H.R. Rep. No. 91-563, 91st Cong., 1st Sess. (1969), U.S. Code Cong. Ad.News, p. 2503. (Footnote omitted.)
By 1972, however, the record of the Social Security Agency of the Department of Health, Education and Welfare in processing and disposing of pneumoconiosis claims was anything but satisfactory to Congress. In passing the Black Lung Act of 1972, Congress recorded these findings and purpose:
§ 901. Congressional findings and declaration of purpose
Congress finds and declares that there are a significant number of coal miners living today who are totally disabled due to pneumoconiosis arising out of employment in one or more of the Nation's coal mines; that there are a number of survivors of coal miners whose deaths were due to this disease or who were totally disabled by this disease at the time of their deaths; and that few States provide benefits for death or disability due to this disease to coal miners or their surviving dependents. It is, therefore, the purpose of this subchapter to provide benefits, in cooperation with the States, to coal miners who are totally disabled due to pneumoconiosis and to the surviving dependents of miners whose death was due to such disease or who were totally disabled by this disease at the time of their deaths; and to ensure that in the future adequate benefits are provided to coal miners and their dependents in the event of their death or total disability due to pneumoconiosis.

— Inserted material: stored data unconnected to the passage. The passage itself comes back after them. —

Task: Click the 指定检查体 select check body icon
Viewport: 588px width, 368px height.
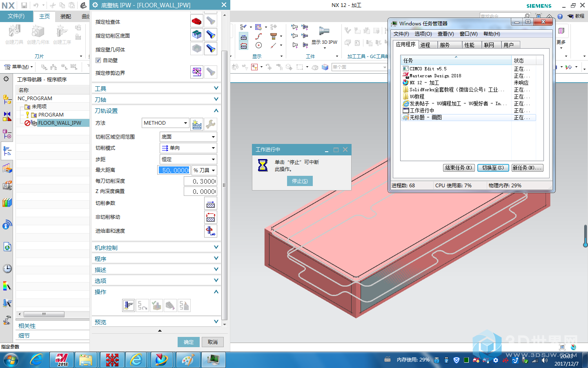Action: click(x=197, y=21)
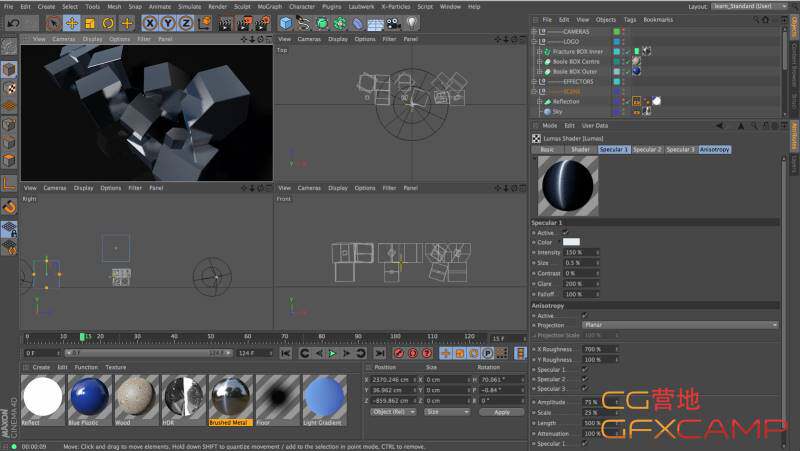Add a Cube primitive object
Image resolution: width=800 pixels, height=451 pixels.
point(286,22)
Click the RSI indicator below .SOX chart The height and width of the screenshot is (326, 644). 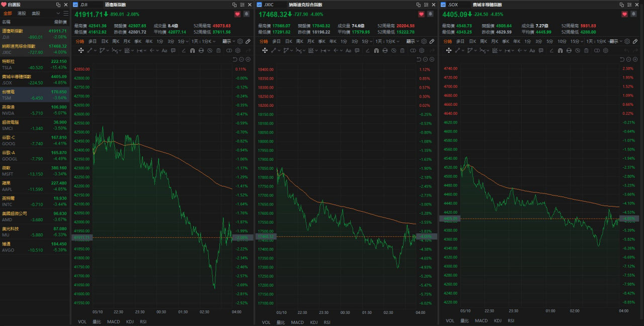511,321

30 U.S.C. § 901 (Supp. 1975).
The Senate Report on the bill was more explicit as to, at least, Congressional intent:
Accordingly, the Committee expects the Secretary to adopt such interim evidentiary rules and disability evaluation criteria as will permit prompt and vigorous processing of the large backlog of claims consistent with the language and intent of these amendments. Such interim rules and criteria shall give full consideration to the combined employment handicap of disease and age and provide for the adjudication of claim on the basis of medical evidence other than breathing tests when it is not feasible or practicable to provide physical performance tests of the type described in the above cited section from the Secretary's annual report. For example, an older miner who has developed pneumoconiosis, or another respiratory or pulmonary disease which is presumed to be pneumoconiosis, and who is no longer working as a miner, would be prevented from returning to or continuing in his usual work as a miner due to the combined employment handicaps of advancing age and respiratory or pulmonary disease, even though the disease may have produced relatively little functional loss.

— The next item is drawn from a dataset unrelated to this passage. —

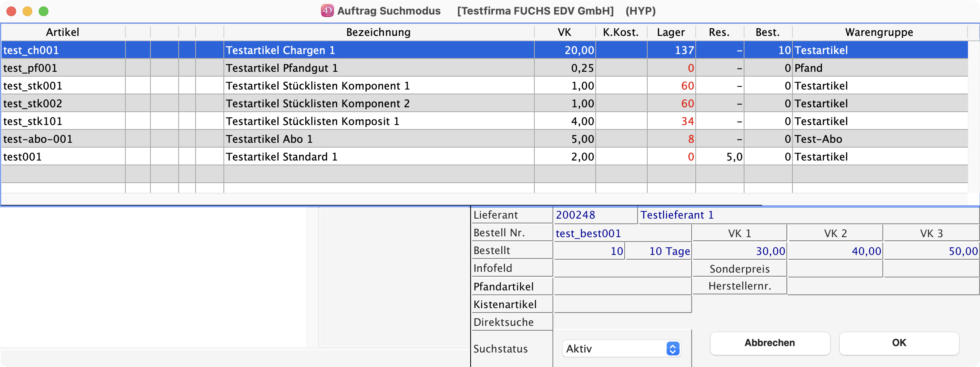Sort by the Artikel column header
This screenshot has height=367, width=980.
[63, 32]
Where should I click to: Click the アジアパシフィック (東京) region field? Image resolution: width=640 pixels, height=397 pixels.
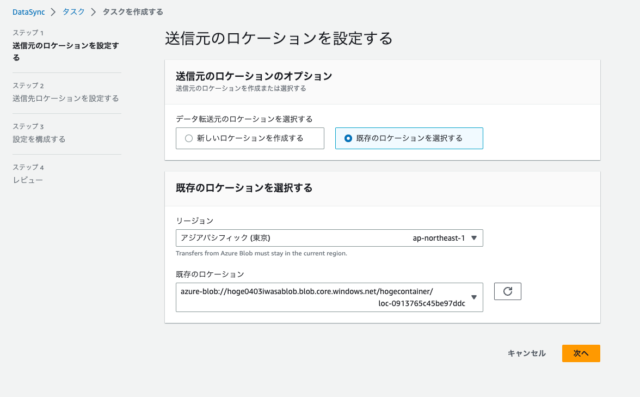[x=329, y=238]
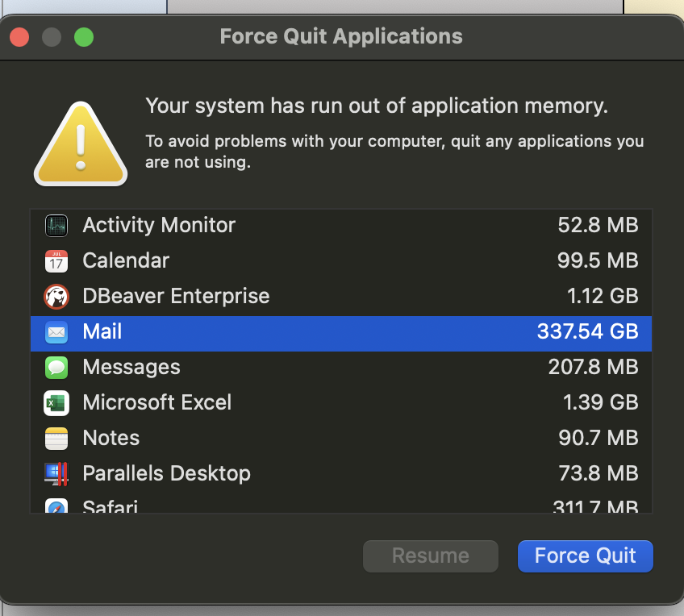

S.Rep. No. 92-743, 92d Cong., 2d Sess. (1972), U.S. Code Cong. Ad.News, pp. 2322-23.
Against this background, the Secretary adopted the regulation which provides the principal issue in this appeal:
§ 410.490 Interim adjudicatory rules for certain Part B claims filed by a miner before July 1, 1973, or by a survivor where the miner died before January 1, 1974.

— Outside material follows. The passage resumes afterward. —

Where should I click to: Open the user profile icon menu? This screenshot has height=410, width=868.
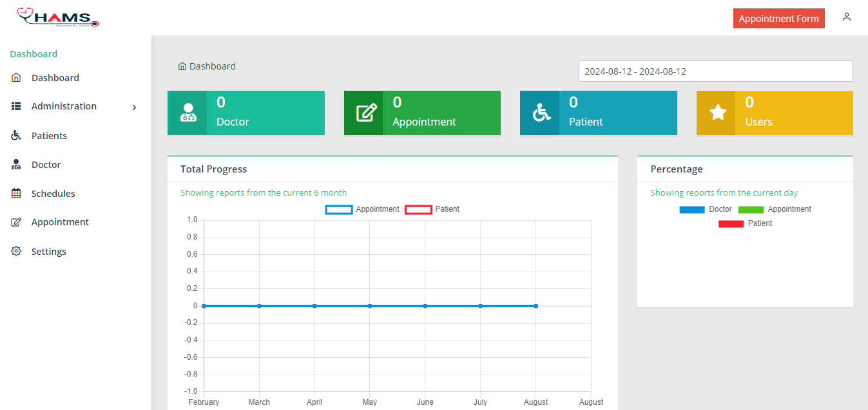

(a) Basis for rules. In enacting the Black Lung Act of 1972, the Congress noted that adjudication of the large backlog of claims generated by the earlier law could not await the establishment of facilities and development of medical tests not presently available to evaluate disability due to pneumoconiosis, and that such claims must be handled under present circumstances in the light of limited medical resources and techniques. Accordingly, the Congress stated its expectancy that the Secretary would adopt such interim evidentiary rules and disability evaluation criteria as would permit prompt and vigorous processing of the large backlog of claims consistent with the language and intent of the 1972 amendments and that such rules and criteria would give full consideration to the combined employment handicap of disease and age and provide for the adjudication of claims on the basis of medical evidence other than physical performance tests when it is not feasible to provide such tests. The provisions of this section establish such interim evidentiary rules and criteria. They take full account of the congressional expectation that in many instances it is not feasible to require extensive pulmonary function testing to measure the total extent of an individual's breathing impairment, and that an impairment in the transfer of oxygen from the lung alveoli to cellular level can exist in an individual even through his chest roentgenogram (X-ray) or ventilatory function tests are normal.
(b) Interim presumption. With respect to a miner who files a claim for benefits before July 1, 1973, and with respect to a survivor of a miner who dies before January 1, 1974, when such survivor timely files a claim for benefits, such miner will be presumed to be totally disabled due to pneumoconiosis or to have been totally disabled due to pneumoconiosis at the time of his death, or his death will be presumed to be due to pneumoconiosis, as the case may be, if:
(1) One of the following medical requirements is met:
(i) A chest roentgenogram (X-ray), biopsy, or autopsy establishes the existence of pneumoconiosis (see § 410.428); or
(ii) In the case of a miner employed for at least 15 years in underground or comparable coal mine employment, ventilatory studies establish the presence of a chronic respiratory or pulmonary disease (which meets the requirements for duration in § 410.412(a)(2)) as demonstrated by values which are equal to or less than the values specified in the following table:_________________________________________________ Equal to or less than — _________________ FEV  and MVV _________________________________________________ 67" or less _____________ 2.3 92 68" _____________________ 2.4 96 69" _____________________ 2.4 96 70" _____________________ 2.5 100 71" _____________________ 2.6 104 72" _____________________ 2.6 104 73" or more; and ________ 2.7 108 _________________________________________________  (2) The impairment established in accordance with subparagraph (1) of this paragraph arose out of coal mine employment (see §§ 410.416 and 410.456).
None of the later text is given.